A break below $ 235 billion, however, would likely reduce the overall cryptocurrency market by 10% as the next key step is $ 207 billion.
Bitcoin dominance continues to rise at the gates of bitcoin halving
1-day BTC dominance chart. Source: TradingView
The dominance diagram reaches a crucial level for old coins. The level of 67.50% has been offering “support” for a year. However, it now acts as a “resistance” if this terminology can be used for this graph.
A move above 67.50% could add more fuel to Bitcoin as the BTC / USD pair gains significant momentum just before halving.
However, when 67.50% offer resistance again, a further downside break and 60% testing could be expected. Such a breakdown can lead to significant and strong movements for all cryptocurrencies.
The bullish scenario for Bitcoin
Bullish scenario chart of the 30-minute BTC / USDT pair. Source: TradingView
The bullish scenario in the smaller timeframes shows some basic levels. The $ 8,400 to $ 8,600 range should continue to offer support, as noted above.
After that, over $ 8,800 will be needed for further upward momentum. Once this happens, the goals of $ 9,100 to $ 9,200 come back as opportunities.

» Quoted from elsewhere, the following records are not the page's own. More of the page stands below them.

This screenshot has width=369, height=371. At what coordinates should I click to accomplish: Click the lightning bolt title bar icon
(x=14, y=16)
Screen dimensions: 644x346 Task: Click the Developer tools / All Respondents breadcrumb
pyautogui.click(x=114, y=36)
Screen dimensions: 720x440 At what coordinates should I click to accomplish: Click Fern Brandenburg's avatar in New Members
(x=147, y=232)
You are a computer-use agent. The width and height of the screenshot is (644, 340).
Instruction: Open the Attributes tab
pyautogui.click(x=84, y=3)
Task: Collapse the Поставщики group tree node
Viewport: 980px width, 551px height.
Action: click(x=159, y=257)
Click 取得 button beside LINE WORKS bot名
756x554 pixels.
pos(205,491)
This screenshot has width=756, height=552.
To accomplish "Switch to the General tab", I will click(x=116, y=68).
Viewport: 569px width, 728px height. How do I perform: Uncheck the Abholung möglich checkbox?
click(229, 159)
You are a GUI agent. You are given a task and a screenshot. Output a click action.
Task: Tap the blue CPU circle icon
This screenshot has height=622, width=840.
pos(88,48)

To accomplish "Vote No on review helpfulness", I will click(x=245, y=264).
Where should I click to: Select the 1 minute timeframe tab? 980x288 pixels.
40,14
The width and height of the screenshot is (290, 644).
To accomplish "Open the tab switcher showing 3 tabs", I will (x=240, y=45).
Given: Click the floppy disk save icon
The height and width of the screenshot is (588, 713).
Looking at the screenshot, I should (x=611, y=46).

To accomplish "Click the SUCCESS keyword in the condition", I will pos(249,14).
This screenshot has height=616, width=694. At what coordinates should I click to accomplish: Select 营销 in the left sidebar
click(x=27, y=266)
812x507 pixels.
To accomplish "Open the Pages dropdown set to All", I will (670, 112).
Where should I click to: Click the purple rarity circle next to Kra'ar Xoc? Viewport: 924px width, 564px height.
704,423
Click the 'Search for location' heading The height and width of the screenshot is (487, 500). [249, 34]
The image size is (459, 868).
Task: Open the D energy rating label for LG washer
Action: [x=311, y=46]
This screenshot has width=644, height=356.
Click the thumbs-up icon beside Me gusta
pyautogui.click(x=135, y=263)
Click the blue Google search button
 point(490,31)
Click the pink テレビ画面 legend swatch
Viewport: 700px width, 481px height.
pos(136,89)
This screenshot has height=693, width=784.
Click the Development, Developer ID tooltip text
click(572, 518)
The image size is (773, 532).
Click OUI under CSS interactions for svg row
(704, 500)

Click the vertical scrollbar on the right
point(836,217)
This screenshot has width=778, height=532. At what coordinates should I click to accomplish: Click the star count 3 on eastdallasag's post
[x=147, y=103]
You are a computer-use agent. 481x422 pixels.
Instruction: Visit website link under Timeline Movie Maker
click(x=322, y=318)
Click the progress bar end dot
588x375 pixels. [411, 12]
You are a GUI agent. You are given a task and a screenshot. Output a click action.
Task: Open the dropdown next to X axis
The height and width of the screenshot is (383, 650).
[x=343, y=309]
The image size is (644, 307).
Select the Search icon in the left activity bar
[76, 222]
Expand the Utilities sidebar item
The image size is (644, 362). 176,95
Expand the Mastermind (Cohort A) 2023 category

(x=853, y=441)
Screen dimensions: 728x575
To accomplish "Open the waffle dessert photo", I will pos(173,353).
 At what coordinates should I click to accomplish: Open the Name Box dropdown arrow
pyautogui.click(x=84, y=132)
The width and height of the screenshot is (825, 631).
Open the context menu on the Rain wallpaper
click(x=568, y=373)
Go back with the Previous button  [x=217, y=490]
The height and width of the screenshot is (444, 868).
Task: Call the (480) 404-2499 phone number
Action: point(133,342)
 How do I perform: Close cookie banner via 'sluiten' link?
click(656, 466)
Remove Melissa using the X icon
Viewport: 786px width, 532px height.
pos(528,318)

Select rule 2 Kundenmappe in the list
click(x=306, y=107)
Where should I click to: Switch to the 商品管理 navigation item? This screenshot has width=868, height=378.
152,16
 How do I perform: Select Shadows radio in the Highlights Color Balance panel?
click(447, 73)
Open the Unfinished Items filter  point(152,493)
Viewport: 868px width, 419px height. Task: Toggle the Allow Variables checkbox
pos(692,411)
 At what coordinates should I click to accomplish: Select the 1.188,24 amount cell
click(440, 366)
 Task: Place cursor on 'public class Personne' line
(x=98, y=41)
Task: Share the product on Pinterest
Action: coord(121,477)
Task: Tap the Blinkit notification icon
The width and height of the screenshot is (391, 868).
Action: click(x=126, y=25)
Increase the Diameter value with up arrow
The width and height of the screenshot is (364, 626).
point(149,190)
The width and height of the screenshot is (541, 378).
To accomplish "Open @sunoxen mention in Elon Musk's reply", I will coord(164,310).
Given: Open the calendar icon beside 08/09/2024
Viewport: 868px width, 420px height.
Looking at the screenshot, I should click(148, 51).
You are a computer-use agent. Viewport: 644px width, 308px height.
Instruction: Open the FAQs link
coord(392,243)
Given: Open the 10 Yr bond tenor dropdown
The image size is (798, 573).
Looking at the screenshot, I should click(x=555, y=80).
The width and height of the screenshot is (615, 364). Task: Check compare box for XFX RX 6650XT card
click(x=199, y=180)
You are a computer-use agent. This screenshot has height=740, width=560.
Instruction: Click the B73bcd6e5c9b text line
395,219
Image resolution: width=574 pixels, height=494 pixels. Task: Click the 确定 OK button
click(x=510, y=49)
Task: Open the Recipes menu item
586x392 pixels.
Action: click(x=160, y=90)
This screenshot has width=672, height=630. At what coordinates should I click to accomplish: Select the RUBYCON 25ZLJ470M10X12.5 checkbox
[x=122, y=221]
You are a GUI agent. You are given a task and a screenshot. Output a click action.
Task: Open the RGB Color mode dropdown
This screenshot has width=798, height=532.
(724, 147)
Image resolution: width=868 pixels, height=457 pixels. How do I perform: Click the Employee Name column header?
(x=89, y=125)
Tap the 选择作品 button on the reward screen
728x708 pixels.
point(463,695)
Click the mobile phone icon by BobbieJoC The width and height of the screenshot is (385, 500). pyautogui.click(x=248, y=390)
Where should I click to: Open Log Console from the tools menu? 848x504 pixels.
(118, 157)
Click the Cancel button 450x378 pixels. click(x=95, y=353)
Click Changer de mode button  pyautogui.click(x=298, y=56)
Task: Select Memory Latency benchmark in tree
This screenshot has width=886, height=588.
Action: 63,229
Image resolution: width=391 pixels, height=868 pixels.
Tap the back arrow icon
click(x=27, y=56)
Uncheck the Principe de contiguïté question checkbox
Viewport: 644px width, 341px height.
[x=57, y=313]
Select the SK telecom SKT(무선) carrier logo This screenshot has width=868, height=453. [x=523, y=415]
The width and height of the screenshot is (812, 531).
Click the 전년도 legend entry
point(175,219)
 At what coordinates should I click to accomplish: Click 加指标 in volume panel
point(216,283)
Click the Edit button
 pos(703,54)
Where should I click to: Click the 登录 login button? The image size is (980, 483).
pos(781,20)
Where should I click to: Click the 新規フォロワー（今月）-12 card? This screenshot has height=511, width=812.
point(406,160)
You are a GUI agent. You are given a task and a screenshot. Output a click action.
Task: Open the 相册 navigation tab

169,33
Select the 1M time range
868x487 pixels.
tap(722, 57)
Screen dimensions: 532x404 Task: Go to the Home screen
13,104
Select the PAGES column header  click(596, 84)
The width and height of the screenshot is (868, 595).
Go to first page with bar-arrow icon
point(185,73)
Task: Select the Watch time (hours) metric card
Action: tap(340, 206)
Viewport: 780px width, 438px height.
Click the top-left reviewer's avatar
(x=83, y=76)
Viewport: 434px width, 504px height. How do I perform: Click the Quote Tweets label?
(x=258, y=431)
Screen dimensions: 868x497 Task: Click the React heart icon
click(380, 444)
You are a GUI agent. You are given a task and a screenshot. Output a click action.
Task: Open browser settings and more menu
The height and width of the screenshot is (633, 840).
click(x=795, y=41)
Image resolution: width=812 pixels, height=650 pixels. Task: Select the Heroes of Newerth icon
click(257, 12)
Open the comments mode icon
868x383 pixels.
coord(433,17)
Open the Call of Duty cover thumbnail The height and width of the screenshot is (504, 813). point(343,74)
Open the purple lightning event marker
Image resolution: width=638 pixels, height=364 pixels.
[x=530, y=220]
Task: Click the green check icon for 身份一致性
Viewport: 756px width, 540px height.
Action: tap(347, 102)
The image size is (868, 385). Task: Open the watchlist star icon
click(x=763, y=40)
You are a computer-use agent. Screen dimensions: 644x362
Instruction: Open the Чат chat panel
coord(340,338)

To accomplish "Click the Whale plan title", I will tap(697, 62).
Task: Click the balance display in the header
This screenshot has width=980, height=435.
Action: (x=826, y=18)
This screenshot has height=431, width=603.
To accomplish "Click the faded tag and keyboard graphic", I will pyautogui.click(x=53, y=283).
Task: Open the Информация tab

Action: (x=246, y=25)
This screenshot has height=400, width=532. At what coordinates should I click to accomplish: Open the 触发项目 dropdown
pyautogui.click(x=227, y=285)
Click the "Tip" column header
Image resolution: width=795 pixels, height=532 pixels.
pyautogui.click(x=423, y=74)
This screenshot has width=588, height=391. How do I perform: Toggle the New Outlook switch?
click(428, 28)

However, if traders and investors want to continue the real FOMO and the momentum to halve, it must exceed $ 9,100 to $ 9,200. If the Bitcoin price rejects this level again, the halving is likely to be over.
If $ 9,100 to $ 9,200 are higher, another rally can take place with potential goals of $ 10,500.
The bearish scenario for Bitcoin
Diagram of the declining scenario of the 30-minute BTC / USDT pair. Source: TradingView
The bearish scenario offers various options. There are basically two options, the first is support from USD 8,400 – 8,600. If you lose this level, you are likely to expect further downward momentum towards USD 7,800.
However, the next basic thing to keep in mind in diagrams would be to create a lower peak in the diagrams. As soon as the Bitcoin price exceeds the $ 8,800 range and cannot exceed $ 9,000, a new lower maximum is shown in the graph.
Such momentum could create a possible descending triangle and a possible subsequent breakdown below $ 8,400. The next support area will also be $ 7,800.
The views and opinions expressed here relate exclusively to author and do not necessarily reflect Cointelegraph’s views. Every investment and trade movement involves risks. You have to do your own research when making a decision.